First project to provide PrEP through key population-friendly clinics finds many people take up the offer but 39% struggle to take the medication every day

Medicine bottle with PEP medication spilling out

The first study to provide people most affected by HIV in the Democratic Republic of the Congo (DRC) with PrEP as part of routine care found many people took up the offer but their adherence and use of follow-up appointments was uneven.

The demonstration project happened between February and May 2018 in seven key-population friendly clinics in the cities of Kinshasa and Lubumbashi.

A total of 469 HIV-negative people attending the clinics were offered daily oral PrEP, and 75% accepted the offer. Around half of those who said no to PrEP were not interested in taking daily medication, while around one third (30%) did not think they needed PrEP.

The majority of people who said yes to PrEP were female sex workers (79%). The remaining people identified as men who has sex with men (20%) or transgender women (1%). There was clear crossover between populations as 98% said sex work was their main income source. Six of the female sex workers and one man also injected drugs (2% of all participants), and 17% of men said they had sex with men and women. The median age of all participants was 30.

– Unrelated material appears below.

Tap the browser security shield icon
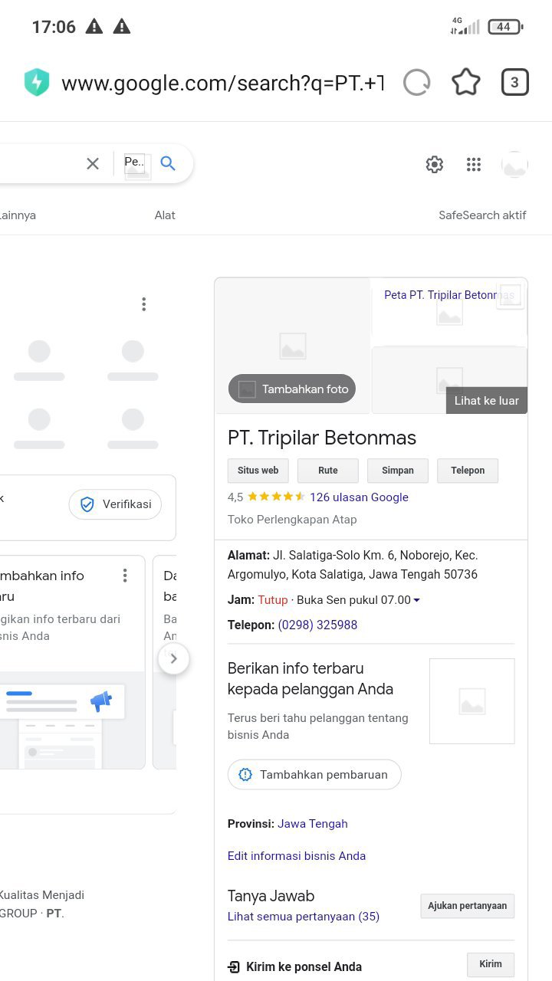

Each participant started PrEP immediately. They were also given condoms and lubricants, screened and treated for STIs, and received counselling on how to take PrEP every day and how to reduce their risk of getting HIV. They were asked to return for one-month, three-month and six-month follow-up appointments.

Clinic staff provided the PrEP services, with support from a PrEP coordinator in each city. Outreach – in the form of calls, texts and home visits to remind people of upcoming appointments and to reschedule missed visits – was also offered.

Around two-thirds (64%) of people came to their 1-month follow-up appointment.

The proportion of people who came for their 3-month appointment was higher, at 82%. Around one-third (31%) of people who came to their 3-month appointment had missed their 1-month appointment but had been re-engaged through outreach.

When data analysis began, 168 people (48%) had been using PrEP for at least 6 months, of whom 86% came for their 6-month appointment. Among them, nine people (6%) had missed their three-month appointment and five had missed both one-month and three-month appointments.

Two-thirds (66%) of participants were asked about their PrEP adherence. Of these, 39% said they had missed at least 2 PrEP doses in the past week.

No one who was taking PrEP and received an HIV test was diagnosed with HIV.

The study’s use of routine clinic data means it is impossible to know whether those people who stopped taking PrEP did so because they felt they were no longer at risk of HIV or for other reasons.

But the study’s real-world setting shows that PrEP can be effectively delivered as part of routine HIV care in the DRC.

The DRC’s Ministry of Health ran the study with ICAP at Columbia University and the U.S. Centers for Disease Control and Prevention, and its results will be used to inform the inclusion of PrEP into DRC’s national HIV guidelines.